Latin liturgical use in Britain

Salisbury Cathedral, which developed the Sarum Use in the Middle Ages.

The Use of Sarum (or Use of Salisbury, also known as the Sarum Rite) is the liturgical use of the Latin rites developed at Salisbury Cathedral and used from the late eleventh century until the English Reformation. It is largely identical to the Roman Rite, with about ten per cent of its material drawn from other sources. The cathedral's liturgy was widely respected during the late Middle Ages, and churches throughout the British Isles and parts of northwestern Europe adapted its customs for celebrations of the Eucharist and canonical hours.

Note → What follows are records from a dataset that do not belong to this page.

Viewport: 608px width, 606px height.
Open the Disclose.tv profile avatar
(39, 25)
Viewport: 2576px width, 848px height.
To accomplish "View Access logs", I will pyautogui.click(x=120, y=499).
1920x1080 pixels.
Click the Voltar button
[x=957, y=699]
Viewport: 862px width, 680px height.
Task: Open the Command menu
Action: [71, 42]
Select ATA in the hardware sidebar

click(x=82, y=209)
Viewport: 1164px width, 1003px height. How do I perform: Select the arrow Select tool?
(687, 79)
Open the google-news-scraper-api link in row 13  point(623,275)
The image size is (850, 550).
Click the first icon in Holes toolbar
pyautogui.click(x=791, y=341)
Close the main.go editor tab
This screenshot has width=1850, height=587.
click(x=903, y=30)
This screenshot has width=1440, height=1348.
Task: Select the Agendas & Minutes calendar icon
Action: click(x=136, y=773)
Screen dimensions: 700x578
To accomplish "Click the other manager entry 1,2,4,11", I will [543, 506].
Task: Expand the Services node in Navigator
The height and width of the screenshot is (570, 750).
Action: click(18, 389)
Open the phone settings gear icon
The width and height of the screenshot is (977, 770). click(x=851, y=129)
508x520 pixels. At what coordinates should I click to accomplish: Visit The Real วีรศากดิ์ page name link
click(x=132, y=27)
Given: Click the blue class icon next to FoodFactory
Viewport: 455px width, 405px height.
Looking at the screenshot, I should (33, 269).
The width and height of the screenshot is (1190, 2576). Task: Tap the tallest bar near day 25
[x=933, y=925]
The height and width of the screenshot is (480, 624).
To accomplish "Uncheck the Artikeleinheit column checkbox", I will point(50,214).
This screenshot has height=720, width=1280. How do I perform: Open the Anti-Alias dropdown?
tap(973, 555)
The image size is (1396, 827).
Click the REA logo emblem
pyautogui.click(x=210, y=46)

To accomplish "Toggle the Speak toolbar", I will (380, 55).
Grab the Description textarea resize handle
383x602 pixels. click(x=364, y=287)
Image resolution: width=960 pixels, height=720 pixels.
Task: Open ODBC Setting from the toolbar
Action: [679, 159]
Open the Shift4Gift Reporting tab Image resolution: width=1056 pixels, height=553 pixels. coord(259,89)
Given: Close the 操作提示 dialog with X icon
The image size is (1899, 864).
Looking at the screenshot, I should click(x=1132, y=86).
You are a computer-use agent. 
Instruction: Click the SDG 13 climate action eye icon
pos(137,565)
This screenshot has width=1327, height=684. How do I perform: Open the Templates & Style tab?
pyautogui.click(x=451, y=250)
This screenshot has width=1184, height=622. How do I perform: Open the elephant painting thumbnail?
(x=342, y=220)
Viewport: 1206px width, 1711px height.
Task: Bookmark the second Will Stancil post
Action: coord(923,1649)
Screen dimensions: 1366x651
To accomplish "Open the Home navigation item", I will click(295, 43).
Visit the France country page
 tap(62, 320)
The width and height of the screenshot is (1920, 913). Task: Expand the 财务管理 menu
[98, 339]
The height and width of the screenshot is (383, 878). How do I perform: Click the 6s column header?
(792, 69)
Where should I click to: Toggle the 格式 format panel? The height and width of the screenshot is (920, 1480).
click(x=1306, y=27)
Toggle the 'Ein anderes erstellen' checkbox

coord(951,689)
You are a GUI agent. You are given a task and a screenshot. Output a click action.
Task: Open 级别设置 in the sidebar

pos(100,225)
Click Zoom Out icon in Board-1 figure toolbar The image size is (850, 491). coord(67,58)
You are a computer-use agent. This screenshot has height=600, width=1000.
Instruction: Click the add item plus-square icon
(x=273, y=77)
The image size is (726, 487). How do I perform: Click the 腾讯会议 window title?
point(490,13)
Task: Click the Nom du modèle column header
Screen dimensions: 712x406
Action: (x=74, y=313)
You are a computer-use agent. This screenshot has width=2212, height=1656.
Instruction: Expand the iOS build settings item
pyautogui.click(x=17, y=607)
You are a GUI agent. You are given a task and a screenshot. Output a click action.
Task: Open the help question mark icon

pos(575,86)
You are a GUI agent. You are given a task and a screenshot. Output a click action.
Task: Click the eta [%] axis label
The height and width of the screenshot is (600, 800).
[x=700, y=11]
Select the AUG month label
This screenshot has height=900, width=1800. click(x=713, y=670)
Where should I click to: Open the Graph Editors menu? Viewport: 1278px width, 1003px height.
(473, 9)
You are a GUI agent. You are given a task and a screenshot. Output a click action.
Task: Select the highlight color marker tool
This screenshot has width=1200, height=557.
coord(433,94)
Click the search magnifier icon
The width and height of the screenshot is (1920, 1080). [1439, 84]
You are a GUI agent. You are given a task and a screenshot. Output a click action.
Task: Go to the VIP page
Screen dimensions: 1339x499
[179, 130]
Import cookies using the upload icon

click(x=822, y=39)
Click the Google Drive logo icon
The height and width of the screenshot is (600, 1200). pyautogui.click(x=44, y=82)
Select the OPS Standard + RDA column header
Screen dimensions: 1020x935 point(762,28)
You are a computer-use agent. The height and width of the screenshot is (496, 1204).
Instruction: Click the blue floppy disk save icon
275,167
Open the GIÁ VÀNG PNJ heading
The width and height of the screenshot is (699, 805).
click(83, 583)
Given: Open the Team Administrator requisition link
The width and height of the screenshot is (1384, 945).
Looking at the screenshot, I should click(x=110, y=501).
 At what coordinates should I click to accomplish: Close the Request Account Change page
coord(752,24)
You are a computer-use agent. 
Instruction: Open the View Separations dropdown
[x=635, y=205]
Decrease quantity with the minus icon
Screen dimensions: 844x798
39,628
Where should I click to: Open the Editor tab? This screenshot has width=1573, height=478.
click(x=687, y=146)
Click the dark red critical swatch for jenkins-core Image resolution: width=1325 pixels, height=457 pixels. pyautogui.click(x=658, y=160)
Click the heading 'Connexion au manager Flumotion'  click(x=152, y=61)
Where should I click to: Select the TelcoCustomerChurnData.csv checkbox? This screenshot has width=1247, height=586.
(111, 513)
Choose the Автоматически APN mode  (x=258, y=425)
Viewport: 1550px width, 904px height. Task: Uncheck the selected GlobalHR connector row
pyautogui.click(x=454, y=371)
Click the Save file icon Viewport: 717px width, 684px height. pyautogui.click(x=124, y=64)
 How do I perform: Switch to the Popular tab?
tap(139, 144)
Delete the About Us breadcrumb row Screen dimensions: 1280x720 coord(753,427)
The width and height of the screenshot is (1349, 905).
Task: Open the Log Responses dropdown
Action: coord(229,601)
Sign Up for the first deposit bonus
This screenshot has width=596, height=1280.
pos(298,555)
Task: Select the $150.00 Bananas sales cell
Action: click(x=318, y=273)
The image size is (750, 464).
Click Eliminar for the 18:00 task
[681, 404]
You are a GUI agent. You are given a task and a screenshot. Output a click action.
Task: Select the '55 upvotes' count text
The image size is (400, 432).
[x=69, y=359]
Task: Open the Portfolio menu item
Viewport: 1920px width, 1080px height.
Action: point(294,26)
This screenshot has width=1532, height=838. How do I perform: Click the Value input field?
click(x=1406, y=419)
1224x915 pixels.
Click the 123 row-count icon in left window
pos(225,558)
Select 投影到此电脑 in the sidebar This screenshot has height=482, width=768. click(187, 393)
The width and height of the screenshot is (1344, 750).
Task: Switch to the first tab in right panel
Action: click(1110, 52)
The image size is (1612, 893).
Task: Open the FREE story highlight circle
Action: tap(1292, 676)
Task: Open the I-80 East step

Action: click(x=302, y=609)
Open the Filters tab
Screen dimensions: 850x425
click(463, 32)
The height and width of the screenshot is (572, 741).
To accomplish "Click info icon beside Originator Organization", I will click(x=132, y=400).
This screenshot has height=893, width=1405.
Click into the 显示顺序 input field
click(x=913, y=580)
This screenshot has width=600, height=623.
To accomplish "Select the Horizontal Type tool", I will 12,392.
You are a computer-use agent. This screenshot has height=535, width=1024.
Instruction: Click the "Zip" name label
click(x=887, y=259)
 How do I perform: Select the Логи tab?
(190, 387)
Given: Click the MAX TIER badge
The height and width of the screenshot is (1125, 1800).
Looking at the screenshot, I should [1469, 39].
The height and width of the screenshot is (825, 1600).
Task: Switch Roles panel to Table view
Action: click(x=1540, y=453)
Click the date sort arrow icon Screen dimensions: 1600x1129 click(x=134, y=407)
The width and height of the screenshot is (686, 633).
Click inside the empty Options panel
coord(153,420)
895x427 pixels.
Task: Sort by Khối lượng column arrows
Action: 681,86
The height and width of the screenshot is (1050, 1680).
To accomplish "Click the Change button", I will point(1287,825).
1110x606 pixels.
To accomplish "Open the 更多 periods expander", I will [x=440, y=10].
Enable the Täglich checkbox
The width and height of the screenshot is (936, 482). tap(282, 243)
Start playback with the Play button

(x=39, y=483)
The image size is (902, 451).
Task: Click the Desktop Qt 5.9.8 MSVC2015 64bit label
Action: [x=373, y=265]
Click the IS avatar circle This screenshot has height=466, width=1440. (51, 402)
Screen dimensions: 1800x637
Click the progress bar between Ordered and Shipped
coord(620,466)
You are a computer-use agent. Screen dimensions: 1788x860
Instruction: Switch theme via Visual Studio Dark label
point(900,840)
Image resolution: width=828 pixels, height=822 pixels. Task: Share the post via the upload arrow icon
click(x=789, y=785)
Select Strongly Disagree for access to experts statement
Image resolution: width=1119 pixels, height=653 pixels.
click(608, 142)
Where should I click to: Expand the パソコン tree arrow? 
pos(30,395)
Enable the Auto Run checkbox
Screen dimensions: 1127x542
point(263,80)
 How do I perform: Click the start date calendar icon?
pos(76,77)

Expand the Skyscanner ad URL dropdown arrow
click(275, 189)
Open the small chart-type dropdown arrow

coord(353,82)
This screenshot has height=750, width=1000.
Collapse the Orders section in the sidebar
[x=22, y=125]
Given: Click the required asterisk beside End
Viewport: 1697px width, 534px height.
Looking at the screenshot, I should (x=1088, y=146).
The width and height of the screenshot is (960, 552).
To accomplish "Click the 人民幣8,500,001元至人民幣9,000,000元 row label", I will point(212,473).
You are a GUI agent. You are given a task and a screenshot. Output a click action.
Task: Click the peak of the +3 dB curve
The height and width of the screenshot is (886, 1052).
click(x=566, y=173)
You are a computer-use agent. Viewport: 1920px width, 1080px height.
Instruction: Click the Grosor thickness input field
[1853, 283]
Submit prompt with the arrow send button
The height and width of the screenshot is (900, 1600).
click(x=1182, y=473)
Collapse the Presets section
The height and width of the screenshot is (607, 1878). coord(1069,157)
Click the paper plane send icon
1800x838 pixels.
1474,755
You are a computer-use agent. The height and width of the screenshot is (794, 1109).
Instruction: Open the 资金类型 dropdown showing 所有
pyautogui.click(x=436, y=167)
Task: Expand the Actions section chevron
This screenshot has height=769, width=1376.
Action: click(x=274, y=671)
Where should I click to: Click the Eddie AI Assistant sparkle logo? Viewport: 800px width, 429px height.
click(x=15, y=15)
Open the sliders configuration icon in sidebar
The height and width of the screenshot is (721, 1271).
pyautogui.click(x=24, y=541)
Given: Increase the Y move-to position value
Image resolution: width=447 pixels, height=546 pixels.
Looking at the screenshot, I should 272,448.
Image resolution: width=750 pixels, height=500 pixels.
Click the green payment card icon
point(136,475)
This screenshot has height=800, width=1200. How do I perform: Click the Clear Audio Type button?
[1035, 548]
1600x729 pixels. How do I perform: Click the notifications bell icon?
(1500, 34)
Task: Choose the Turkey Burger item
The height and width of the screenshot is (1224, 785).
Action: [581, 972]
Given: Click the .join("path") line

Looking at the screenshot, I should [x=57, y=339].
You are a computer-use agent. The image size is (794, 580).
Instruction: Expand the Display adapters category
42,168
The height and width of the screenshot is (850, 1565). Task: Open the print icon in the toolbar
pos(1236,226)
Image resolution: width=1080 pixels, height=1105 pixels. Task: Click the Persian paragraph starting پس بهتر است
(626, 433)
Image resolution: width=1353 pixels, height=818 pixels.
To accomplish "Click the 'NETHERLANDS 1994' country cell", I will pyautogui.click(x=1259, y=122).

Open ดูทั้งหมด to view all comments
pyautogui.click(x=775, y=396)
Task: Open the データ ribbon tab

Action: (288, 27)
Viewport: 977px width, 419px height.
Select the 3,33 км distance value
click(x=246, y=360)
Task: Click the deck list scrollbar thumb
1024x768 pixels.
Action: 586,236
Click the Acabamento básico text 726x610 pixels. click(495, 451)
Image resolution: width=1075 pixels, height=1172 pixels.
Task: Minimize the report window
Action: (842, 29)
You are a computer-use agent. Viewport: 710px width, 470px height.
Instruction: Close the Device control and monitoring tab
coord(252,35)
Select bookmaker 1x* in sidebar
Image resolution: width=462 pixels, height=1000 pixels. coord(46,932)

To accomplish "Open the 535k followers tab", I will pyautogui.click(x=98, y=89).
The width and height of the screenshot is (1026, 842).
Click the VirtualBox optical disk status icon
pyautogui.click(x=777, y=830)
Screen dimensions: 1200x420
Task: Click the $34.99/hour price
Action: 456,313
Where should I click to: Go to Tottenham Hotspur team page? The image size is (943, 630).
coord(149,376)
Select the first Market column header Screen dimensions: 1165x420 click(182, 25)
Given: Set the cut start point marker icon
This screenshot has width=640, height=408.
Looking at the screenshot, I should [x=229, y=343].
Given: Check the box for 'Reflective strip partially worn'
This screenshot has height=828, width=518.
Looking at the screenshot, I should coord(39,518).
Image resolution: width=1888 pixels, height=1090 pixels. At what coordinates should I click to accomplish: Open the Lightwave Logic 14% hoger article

The Sarum Rite has a unique ecumenical position in influencing and being authorized for liturgical use by the Roman Catholic Church, Eastern Orthodox Church, as well as the Anglican Communion.

Origins

A page from a Sarum missal. The woodcut shows an altar shortly before the English Reformation.

In 1078, William of Normandy appointed Osmund, a Norman nobleman, as bishop of Salisbury (the period name of the site whose ruins are now known as Old Sarum). As bishop, Osmund initiated some revisions to the extant Celtic-Anglo-Saxon rite and the local adaptations of the Roman rite, drawing on both Norman and Anglo-Saxon traditions.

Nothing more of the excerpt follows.